Fast-forward to today, and you end up with a rather silly situation where Microsoft and Apple, with similar market capitalizations, account for 4.3% and 20.3% of the index respectively. Enter the rebalancers:

Here’s the rule, which was just triggered: When any security gets over 24 percent; or when the aggregate of positions of more than 4.5 percent is greater than 48 percent; or whenever Nasdaq feels like it—seriously, that’s the trigger this time—a rebalance is triggered.

Apple isn’t over 24% of the index, and the aggregate of positions of more than 4.5% is just 25.25%, well below the 48% maximum. So there’s no reason at all to do this rebalancing now, beyond an unpredictable desire “to ensure the NASDAQ-100 Index remains a relevant benchmark for investors around the world who track the performance of the U.S. equity market.”

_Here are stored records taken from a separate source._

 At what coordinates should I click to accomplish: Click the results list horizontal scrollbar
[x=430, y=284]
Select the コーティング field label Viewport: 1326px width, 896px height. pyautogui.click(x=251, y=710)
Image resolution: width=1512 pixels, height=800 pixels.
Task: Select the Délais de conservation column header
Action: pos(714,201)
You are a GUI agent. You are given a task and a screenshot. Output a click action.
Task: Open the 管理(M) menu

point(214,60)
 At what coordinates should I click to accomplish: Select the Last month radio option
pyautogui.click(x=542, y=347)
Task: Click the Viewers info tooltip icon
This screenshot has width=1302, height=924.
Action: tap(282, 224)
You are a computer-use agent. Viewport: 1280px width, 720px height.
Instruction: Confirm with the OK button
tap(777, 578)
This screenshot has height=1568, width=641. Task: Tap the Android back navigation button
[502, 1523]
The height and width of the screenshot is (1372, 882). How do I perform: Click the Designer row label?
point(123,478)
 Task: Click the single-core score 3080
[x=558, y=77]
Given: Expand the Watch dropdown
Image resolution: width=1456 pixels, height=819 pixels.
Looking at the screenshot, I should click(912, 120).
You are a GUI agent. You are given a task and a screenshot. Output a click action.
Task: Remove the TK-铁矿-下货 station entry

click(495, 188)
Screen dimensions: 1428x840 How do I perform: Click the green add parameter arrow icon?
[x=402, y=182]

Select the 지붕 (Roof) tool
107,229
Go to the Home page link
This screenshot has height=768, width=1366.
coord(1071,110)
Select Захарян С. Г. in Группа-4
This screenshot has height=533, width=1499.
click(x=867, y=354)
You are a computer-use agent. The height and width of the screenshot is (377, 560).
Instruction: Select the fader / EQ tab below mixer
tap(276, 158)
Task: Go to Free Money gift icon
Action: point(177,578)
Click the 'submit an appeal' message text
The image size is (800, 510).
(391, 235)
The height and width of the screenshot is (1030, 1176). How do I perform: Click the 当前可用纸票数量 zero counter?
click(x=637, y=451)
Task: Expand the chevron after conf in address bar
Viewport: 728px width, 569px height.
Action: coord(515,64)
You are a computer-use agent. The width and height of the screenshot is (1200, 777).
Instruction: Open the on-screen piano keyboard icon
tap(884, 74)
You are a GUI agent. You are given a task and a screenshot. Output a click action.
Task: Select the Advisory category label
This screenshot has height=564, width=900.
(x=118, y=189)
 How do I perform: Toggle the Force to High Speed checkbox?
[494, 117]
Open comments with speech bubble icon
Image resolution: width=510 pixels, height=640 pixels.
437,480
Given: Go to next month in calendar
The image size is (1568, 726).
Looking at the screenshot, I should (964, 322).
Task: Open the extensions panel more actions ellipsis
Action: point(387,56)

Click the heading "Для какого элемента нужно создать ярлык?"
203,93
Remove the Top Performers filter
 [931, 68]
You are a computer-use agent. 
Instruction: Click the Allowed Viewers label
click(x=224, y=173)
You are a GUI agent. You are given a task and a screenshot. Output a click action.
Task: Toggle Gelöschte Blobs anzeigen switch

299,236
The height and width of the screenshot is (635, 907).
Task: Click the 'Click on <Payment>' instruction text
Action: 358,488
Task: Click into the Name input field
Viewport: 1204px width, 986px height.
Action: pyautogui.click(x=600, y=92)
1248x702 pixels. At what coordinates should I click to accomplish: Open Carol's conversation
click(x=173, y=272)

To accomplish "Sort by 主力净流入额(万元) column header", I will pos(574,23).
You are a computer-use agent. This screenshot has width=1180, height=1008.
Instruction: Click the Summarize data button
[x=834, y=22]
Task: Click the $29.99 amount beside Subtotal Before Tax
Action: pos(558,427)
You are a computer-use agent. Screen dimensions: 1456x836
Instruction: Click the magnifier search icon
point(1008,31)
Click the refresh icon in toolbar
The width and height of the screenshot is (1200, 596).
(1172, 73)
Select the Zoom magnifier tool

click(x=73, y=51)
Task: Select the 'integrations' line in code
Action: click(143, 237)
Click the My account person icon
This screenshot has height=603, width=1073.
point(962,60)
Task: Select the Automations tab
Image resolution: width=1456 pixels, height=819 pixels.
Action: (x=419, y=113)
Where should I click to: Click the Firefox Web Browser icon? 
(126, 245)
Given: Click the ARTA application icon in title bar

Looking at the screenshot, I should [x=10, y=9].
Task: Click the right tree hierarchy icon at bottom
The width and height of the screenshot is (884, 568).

But the bigger picture is that all indexes are arbitrary by nature. For instance, the Nasdaq 100 itself is very weirdly comprised, as Nadig explains:

To get into the Nasdaq 100, here’s what you have to do:

  1. Happen to have Nasdaq as your primary listing
  2. Not be a financial company (for no particular reason)
  3. Be “seasoned,” which means being on Nasdaq for two years, or being in the top 25 percent of the Nasdaq 100 in terms of market cap

And other indexes, while not being as bad, are also pretty arbitrary:

If you’re new to indexing, you may be surprised to find out that the membership criteria for companies entering the world-famous S&P 500 and Dow Jones Industrial Average indices are also highly subjective.

The Dow’s components are chosen by an “averages committee” comprised of the managing editor of The Wall Street Journal, the head of Dow Jones Indexes research and the head of CME Group research.

Selection for the S&P 500 is also at the discretion of an index committee, the goal of which is “to ensure that the S&P 500 remains a leading indicator of US equities, reflecting the risk and return characteristics of the broader large cap universe on an ongoing basis”.

According to one well-founded analysis of the S&P 500 index committee’s stock picking record, the committee members are subject to the same style biases and drift as the average active manager. They boosted the index’s weighting in tech stocks during the bubble of the late nineties, only to remove several of the same names shortly thereafter; and they relaxed a longstanding prohibition on including holding companies in 2001, allowing lots of real estate investment trusts to be added to the index during the greatest real estate bubble in US history.

Amery concludes that “when you’re selecting a tracker product it’s worth casting a very sceptical eye over the index being used.” But it’s also worth noting that stock-market indices tend to outperform the broad market, at least according to this paper. And that at the margin, the narrower the index, the more it’s likely to outperform — at least in bull markets. (In bear markets indices underperform, but stocks do tend to go up more than they go down.) That might explain how Dimensional Fund Advisers tends to outperform the S&P 500 by following an indexing strategy: it just invests in narrower indices which perform better.

I had a great conversation with Bob Pozen yesterday, who was in town to plug his new and exhaustive book on mutual funds. We talked a bit about active vs passive investment strategies; Pozen reckons that passive strategies won’t ever be much more than about 20% of the market. But the fact is that just about all funds use some big index — often but not always the S&P 500 — as their benchmark. And insofar as that index is a bit arbitrary, that skews the entire market in unhelpful ways. I doubt I’ll ever get the everything bagel I’m looking for in terms of a single global fund. But as far as US stocks are concerned, many people think the S&P 500 performs that role very well. And I’m not at all sure that it does.